#### Exercise instructions
Return the stretch of lines from the one containing "Where should I" through the end of the lines, both ends included, exactly as they appear. Leave the pictures out of your answer.

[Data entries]
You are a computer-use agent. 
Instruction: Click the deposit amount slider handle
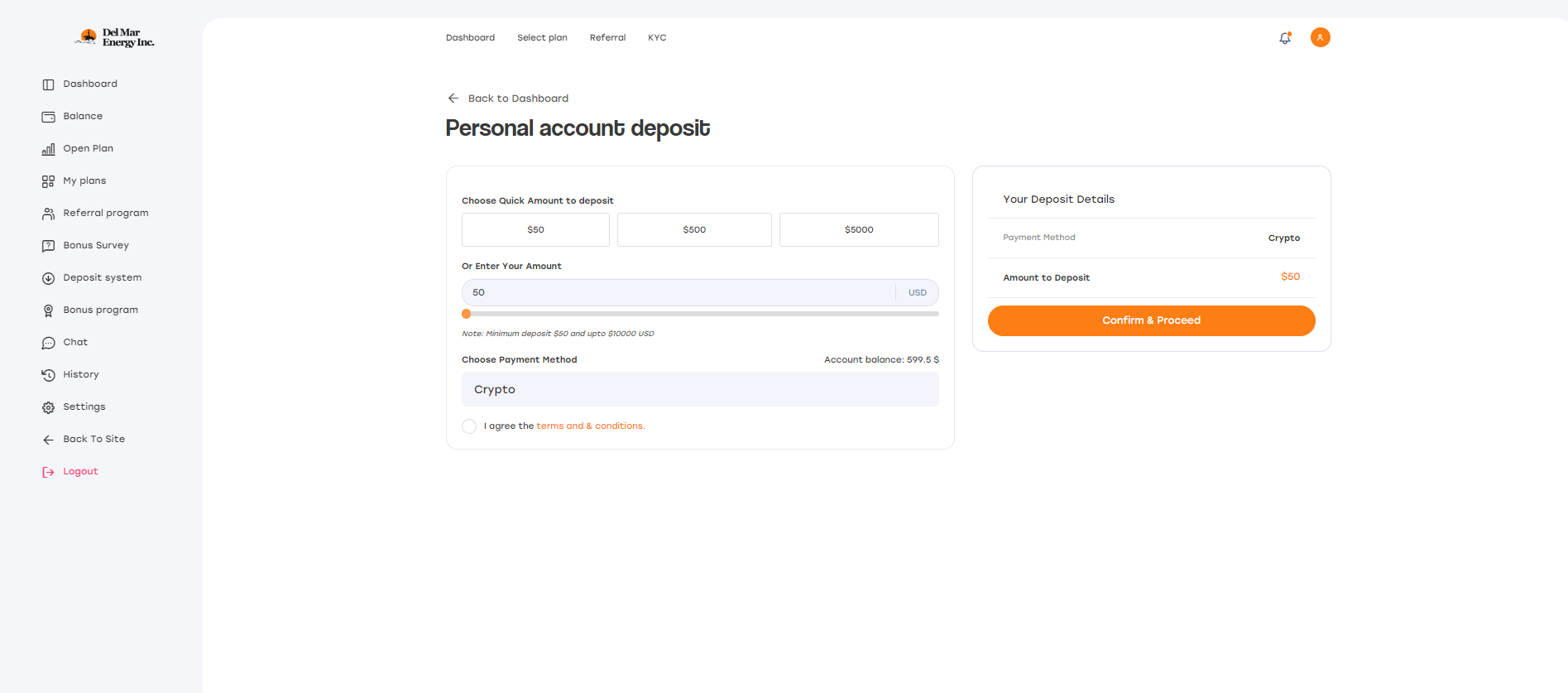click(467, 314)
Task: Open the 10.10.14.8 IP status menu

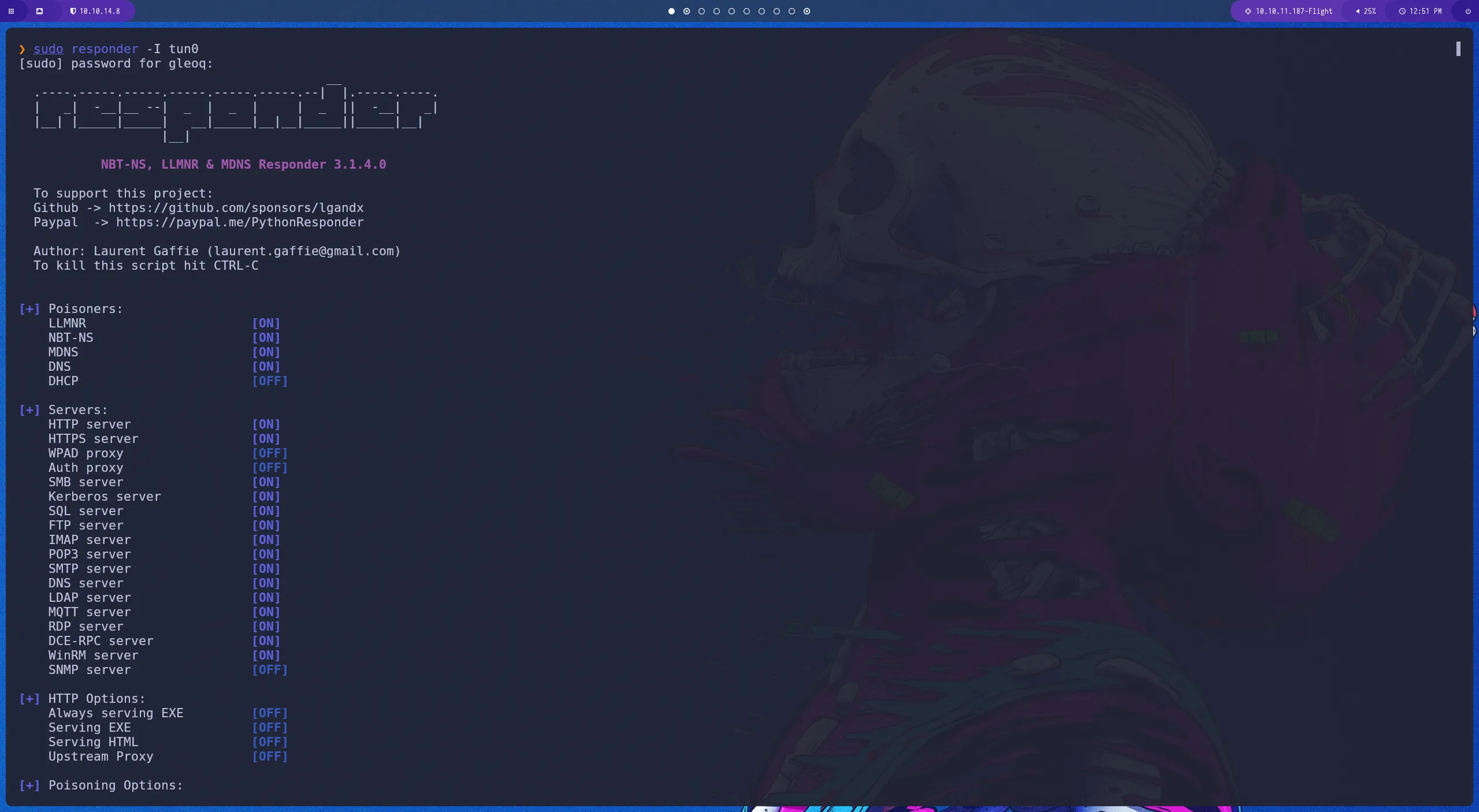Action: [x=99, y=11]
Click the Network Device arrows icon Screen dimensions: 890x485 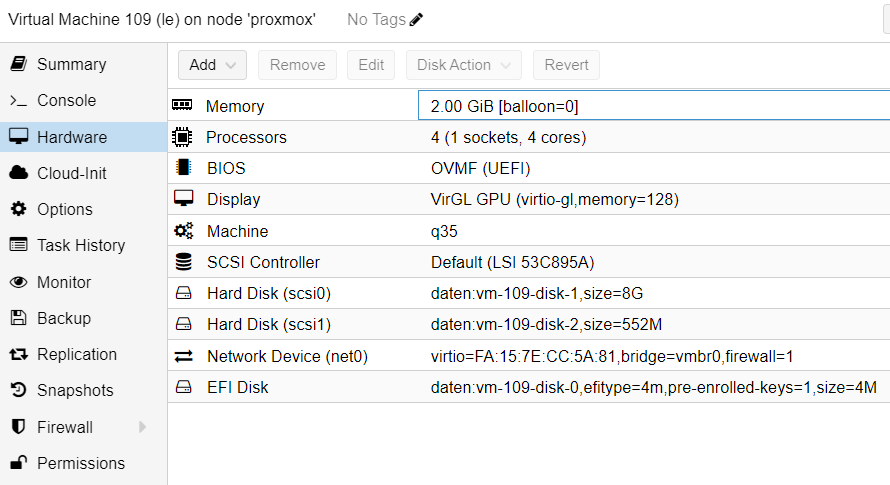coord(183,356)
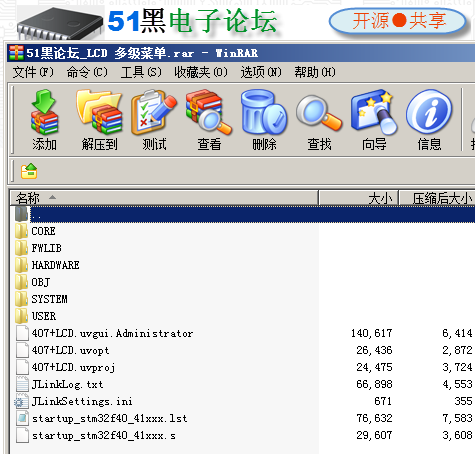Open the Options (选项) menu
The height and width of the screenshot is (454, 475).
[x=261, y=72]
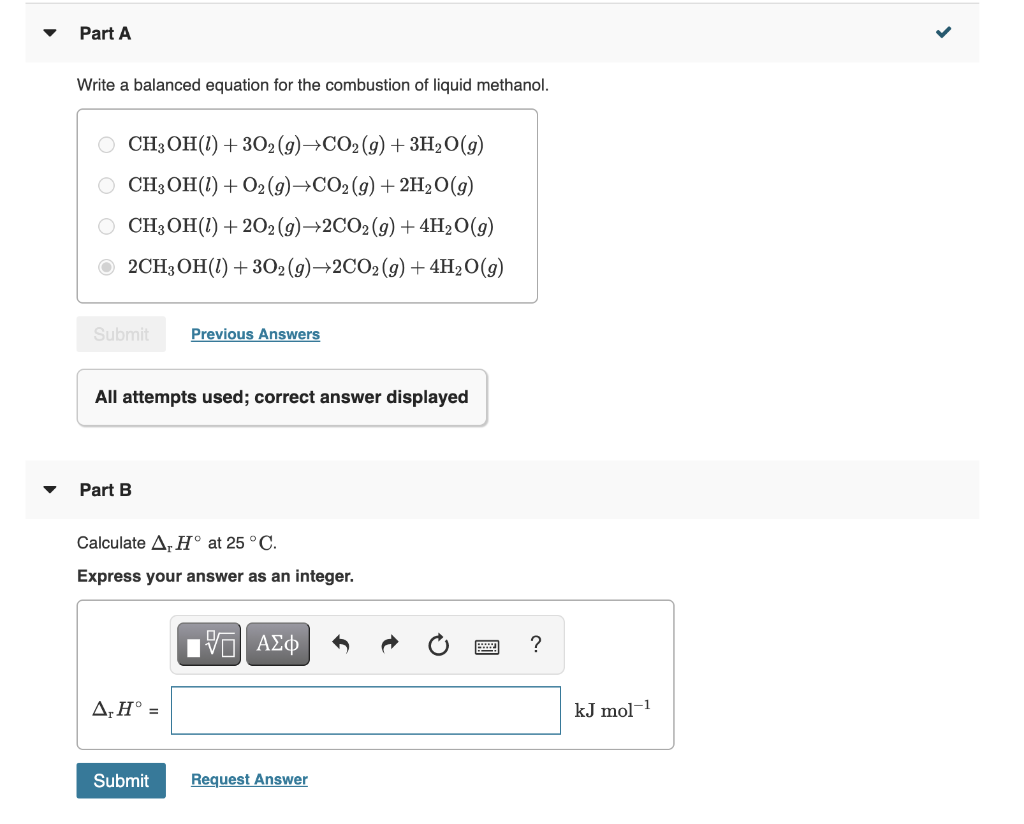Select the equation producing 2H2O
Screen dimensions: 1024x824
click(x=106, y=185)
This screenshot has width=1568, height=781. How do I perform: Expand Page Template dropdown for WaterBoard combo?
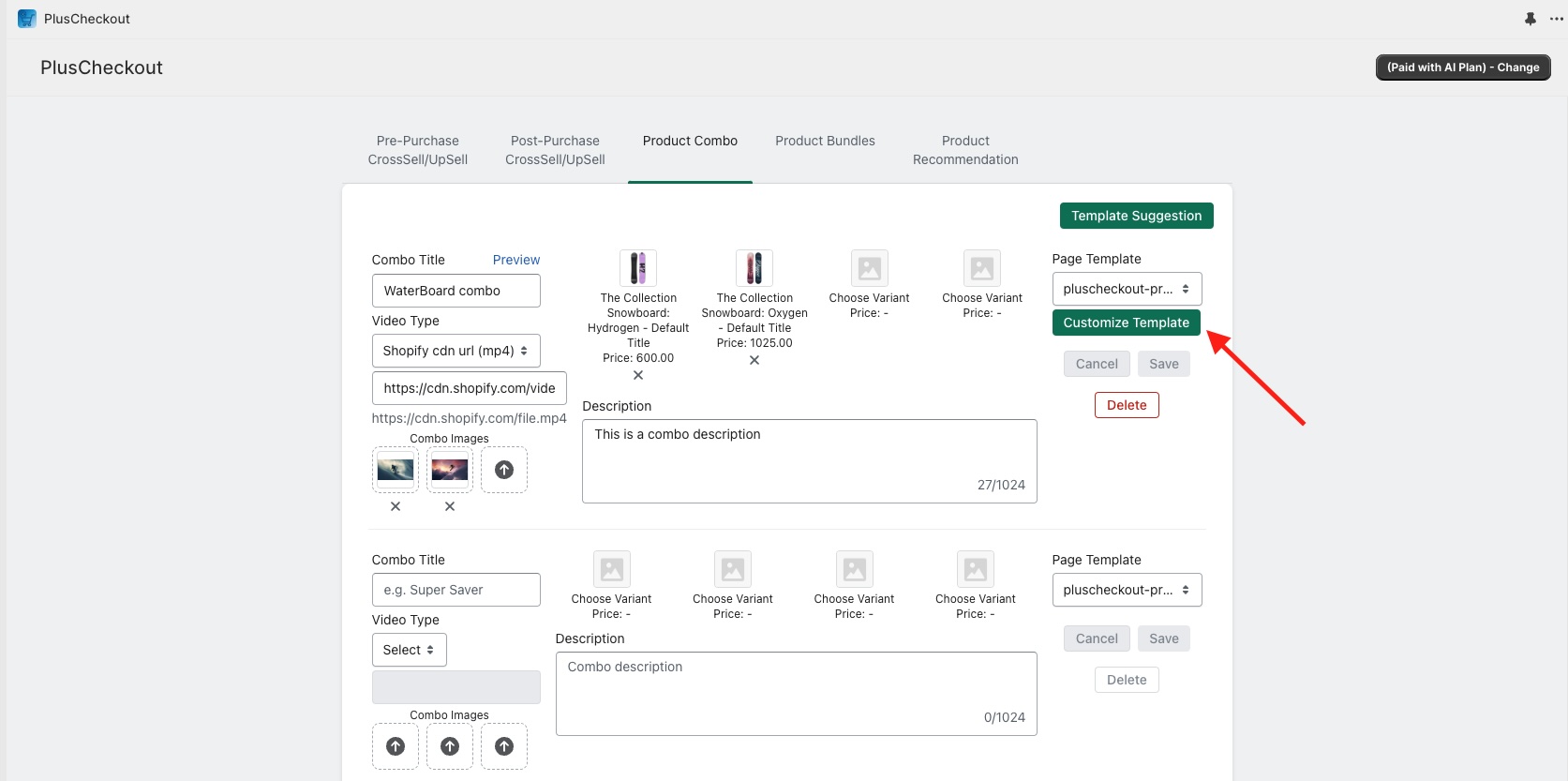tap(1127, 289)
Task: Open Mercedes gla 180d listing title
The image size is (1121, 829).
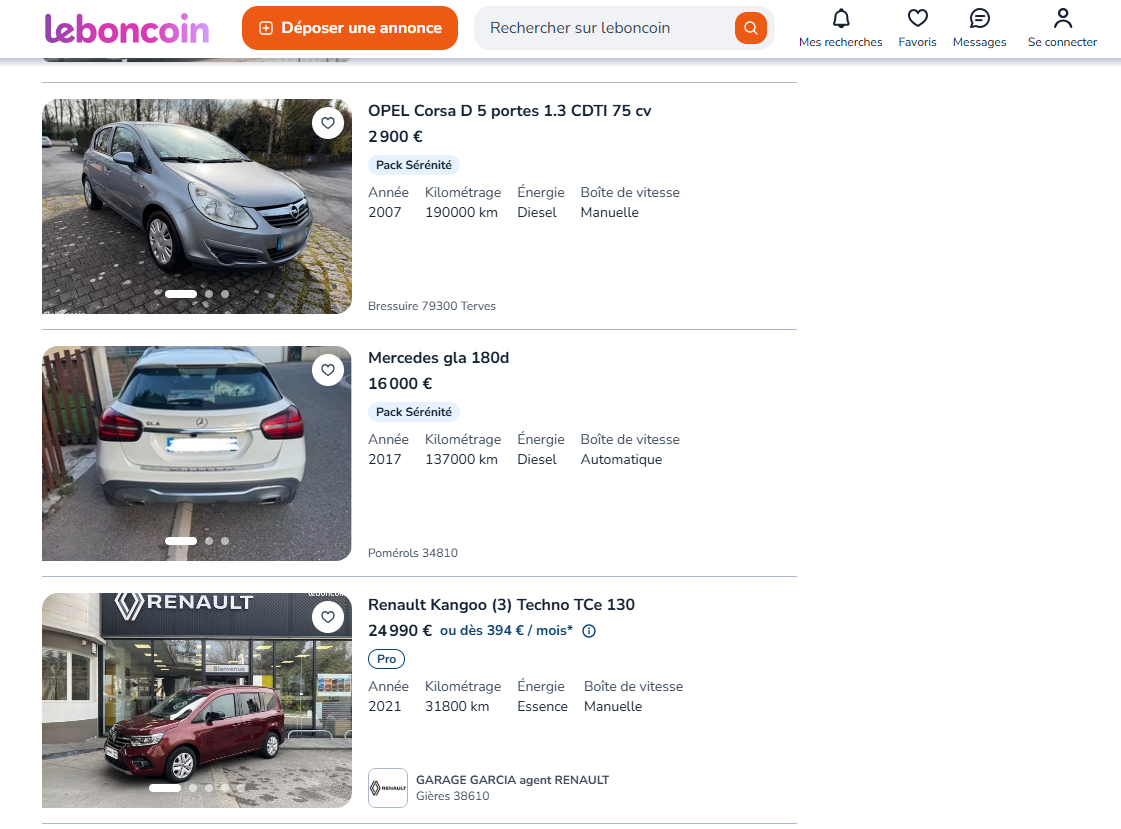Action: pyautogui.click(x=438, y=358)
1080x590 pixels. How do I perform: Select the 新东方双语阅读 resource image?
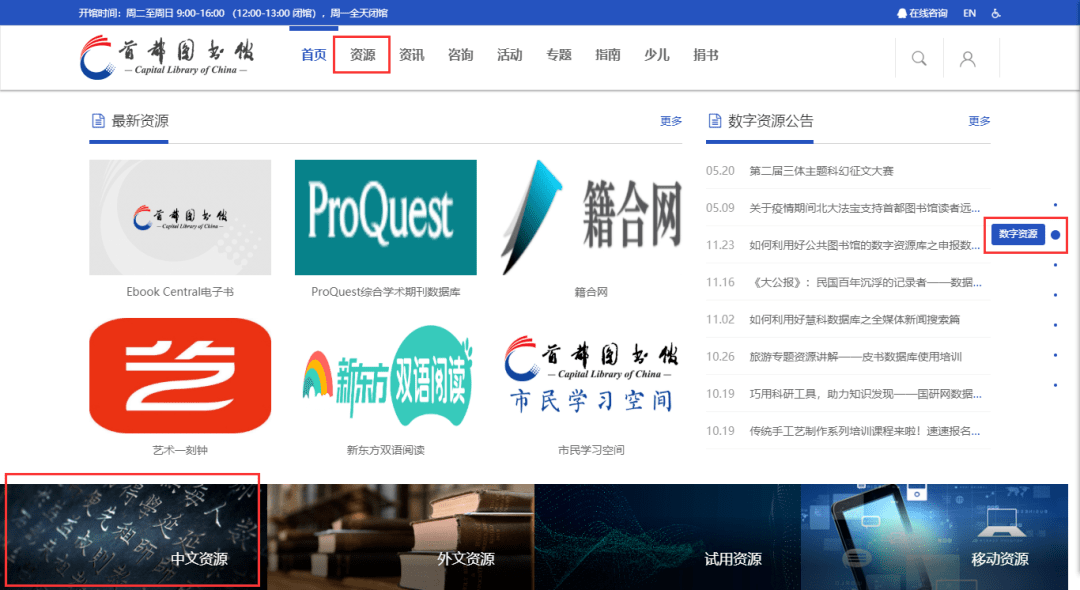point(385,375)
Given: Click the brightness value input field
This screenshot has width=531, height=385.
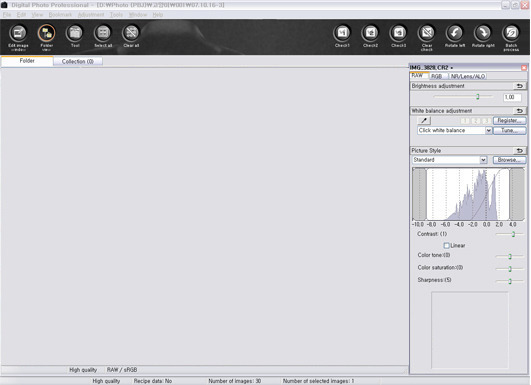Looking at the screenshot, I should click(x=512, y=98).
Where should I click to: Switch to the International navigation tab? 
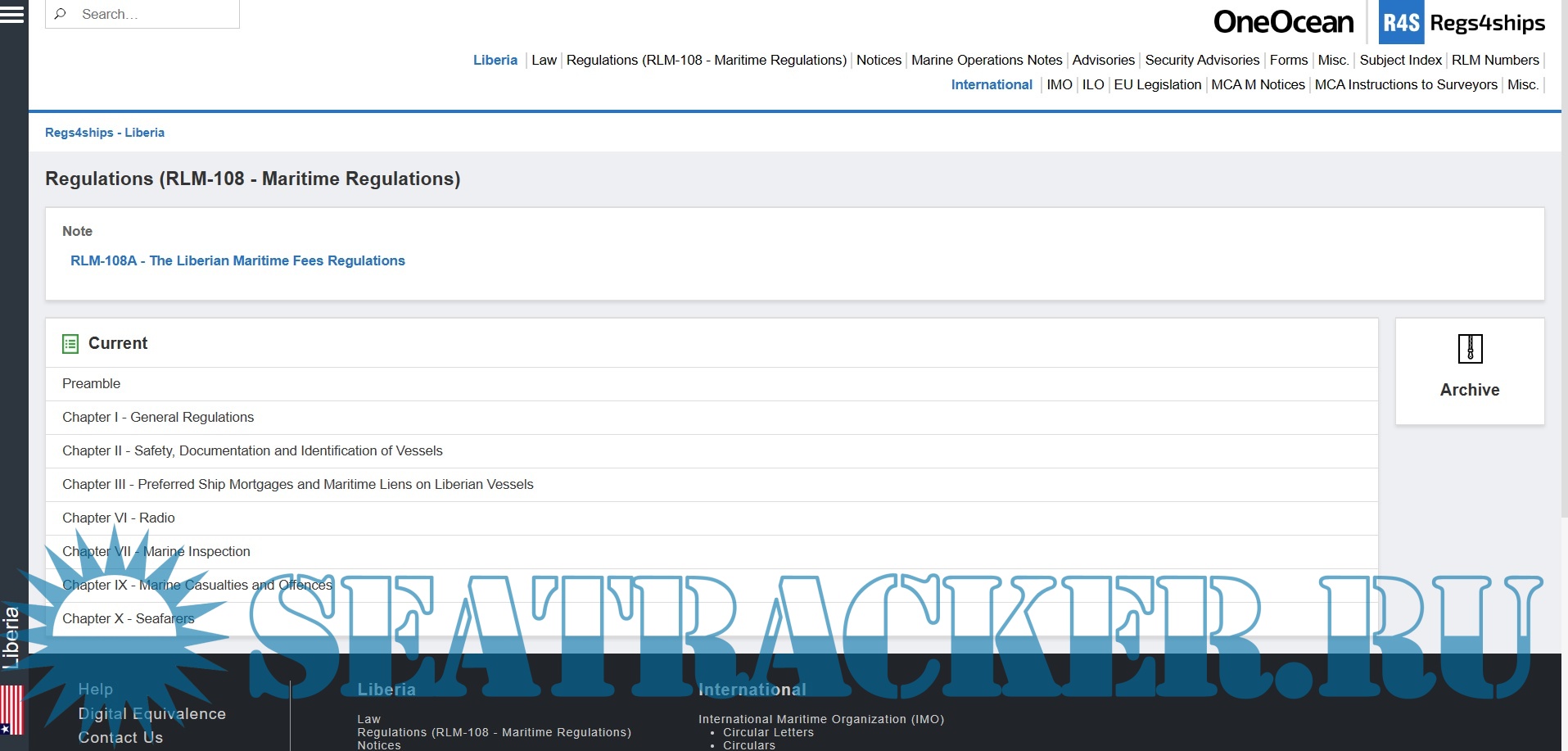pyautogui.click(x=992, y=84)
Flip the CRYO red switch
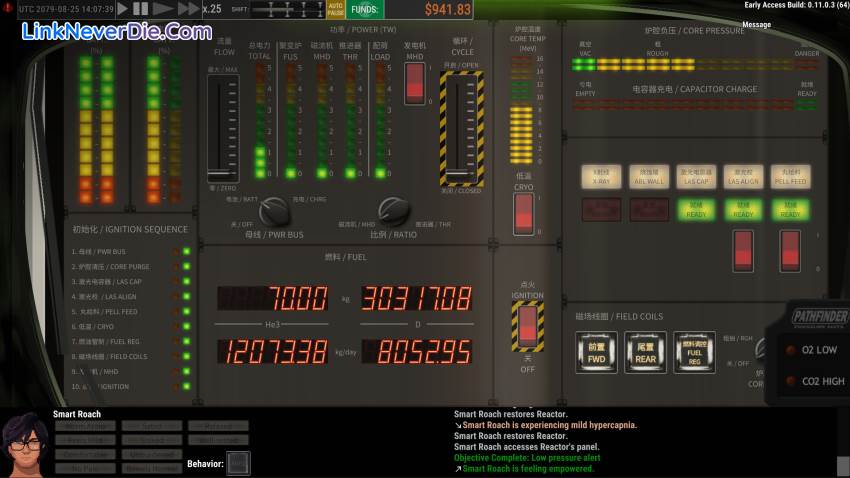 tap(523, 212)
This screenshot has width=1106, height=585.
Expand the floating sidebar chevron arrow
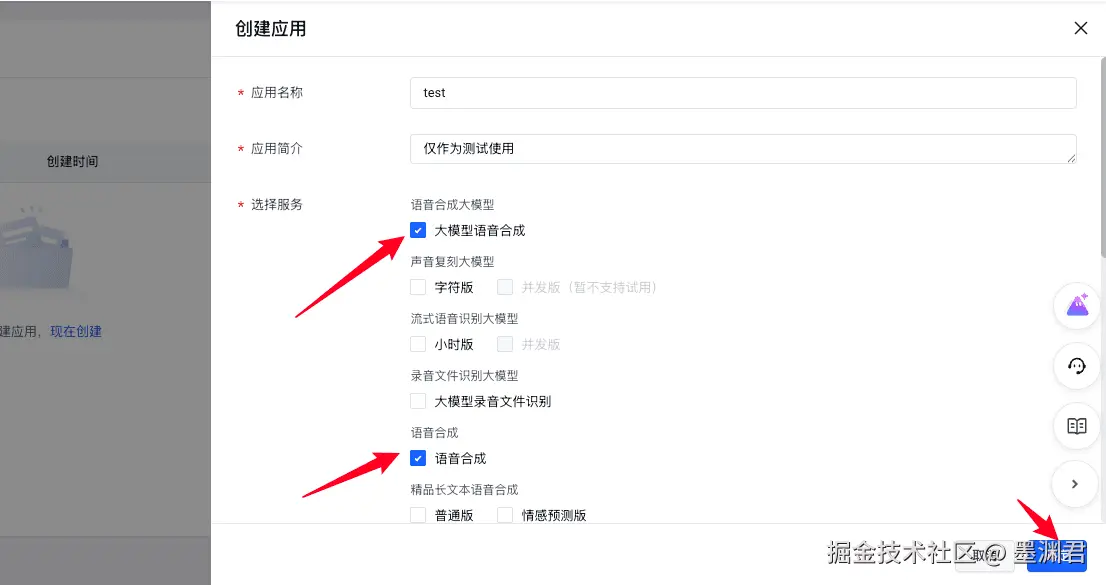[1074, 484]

#### Full output
Where should I click to: Switch to the International navigation tab? 
pyautogui.click(x=992, y=84)
Flip the CRYO red switch
 tap(523, 212)
This screenshot has width=1106, height=585.
Expand the floating sidebar chevron arrow
[1074, 484]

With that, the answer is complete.